■ **Document segment**
________________________________________

Dwarf with a GS

I never tought I would be argueing with Santa :)

I've had many bikes, big singles, big V twins, inline fours, tripples, 4 strokes, 2 strokes and a few race bikes.
The only time I have ever had a flat spot like this was either carb issues or coil issues.

The Beemer has a fueling issue, caused by a map designed to pass emissions.
This can be tuned out with hilltop, PC or Xeid.
If it can be tuned out it is then a flaw with the original map.

No one will change my mind on this, yes you could ride around it but every So often you will still hit that flat spot.
If it can be tuned out that's what I intend to do.
I don't want to ride the bike like a race bike but I do want predictable smooth running through the rev range.

I still maintain it is not character, it is euro 4 or whatever ruining the potential of a smooth power curve.

I've had an early vfr800 vtec which people say are snatchy but this is alot worse and less predictable.

:) Trust me, you don't ever want to argue with Santa ;) lol Otherwise December will be interesting :D

We're not arguing, just having a healthy discussion, regarding an issue, or non issue as the case may be.

________________________________________

■ **Data shown**

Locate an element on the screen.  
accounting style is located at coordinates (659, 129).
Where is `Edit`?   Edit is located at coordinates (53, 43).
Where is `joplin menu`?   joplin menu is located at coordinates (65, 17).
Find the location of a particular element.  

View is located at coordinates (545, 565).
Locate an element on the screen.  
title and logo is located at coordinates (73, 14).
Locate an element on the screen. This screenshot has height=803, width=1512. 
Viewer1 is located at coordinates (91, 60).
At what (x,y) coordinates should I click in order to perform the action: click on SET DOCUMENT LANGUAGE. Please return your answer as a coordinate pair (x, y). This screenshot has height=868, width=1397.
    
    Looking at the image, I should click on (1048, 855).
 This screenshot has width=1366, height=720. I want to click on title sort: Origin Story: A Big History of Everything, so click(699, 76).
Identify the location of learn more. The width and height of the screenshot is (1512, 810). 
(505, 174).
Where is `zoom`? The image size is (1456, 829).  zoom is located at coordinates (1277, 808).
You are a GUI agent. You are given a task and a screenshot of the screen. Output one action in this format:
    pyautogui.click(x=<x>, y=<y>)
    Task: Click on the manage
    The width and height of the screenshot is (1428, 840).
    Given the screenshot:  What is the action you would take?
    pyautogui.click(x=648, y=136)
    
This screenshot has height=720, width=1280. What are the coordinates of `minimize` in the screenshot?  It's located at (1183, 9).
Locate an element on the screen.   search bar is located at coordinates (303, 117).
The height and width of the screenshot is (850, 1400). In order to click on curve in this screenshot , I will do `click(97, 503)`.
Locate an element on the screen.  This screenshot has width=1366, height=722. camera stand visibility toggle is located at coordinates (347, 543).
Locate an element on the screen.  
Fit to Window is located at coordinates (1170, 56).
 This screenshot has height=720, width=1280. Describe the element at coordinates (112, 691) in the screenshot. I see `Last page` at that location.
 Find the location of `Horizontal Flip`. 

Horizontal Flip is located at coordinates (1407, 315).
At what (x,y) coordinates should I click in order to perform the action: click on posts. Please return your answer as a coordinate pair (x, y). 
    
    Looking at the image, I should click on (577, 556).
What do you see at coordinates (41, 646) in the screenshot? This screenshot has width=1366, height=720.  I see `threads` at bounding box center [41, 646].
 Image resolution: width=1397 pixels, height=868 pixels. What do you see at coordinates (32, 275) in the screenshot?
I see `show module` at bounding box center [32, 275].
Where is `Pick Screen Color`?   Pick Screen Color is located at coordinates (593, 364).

________________________________________

■ **Set task A**
Answer these about the forum post on the GS's flat spot:
(i) According to the post, what causes the Beemer's fueling issue?
(ii) Which three options does the poster name for tuning the issue out?
(iii) Which earlier bike does the poster compare the GS to?
■ **Set task B**
Proceed with the forum post about the GS's flat spot, continuing on from its final line.
The entries are separate material from the forum post about the GS's flat spot.

■ **Expected answer A**
(i) A map designed to pass emissions.
(ii) Hilltop, PC or Xeid.
(iii) An early VFR800 VTEC.

■ **Expected answer B**
i was in exactly the same situation as you, and again like you have ridden peaky 2 strokes, Big 500cc single thumpers, Vtwins, cruisers, and used to silky smooth jap 4's

I remember riding it to work one morning and thinking i had made the biggest mistake ever.

It seemed lumpy, tick over was low, didn't like the throttle being blipped at tick over, noisy, sluggish.

So along with help from the Guys on here, i set about changing it

Mine was a 2006 with 24k on the clock

New tyres, - revelation, went from noisy Karoo3's to Avon Trailriders.

New starter motor & uprated battery cables & battery (motobatt) - cured the hot & sometimes cold starting issues

Had the rear cardon drive unit rebuilt

Oil change & valve clearances reset (inc endfloat) - adaptations reset, idle motors reset, carbs balanced Manometer & Harmonizer -this made a huge difference,

And then an oil change 1k later ( we suspect the last service was on paper only) So this was to be doubly sure

this lot made a huge difference. It never going to be a blade or VFR but it could hustle.. with limitations

I don't think i ever got to 6k lol, why would you, the low end torque is enough to get the lump up to license loosing speeds, and then its just sit back and enjoy it.
 
When this shitstorm is over.......get it booked in with Mark in Platinum Motorcycles for a "once over"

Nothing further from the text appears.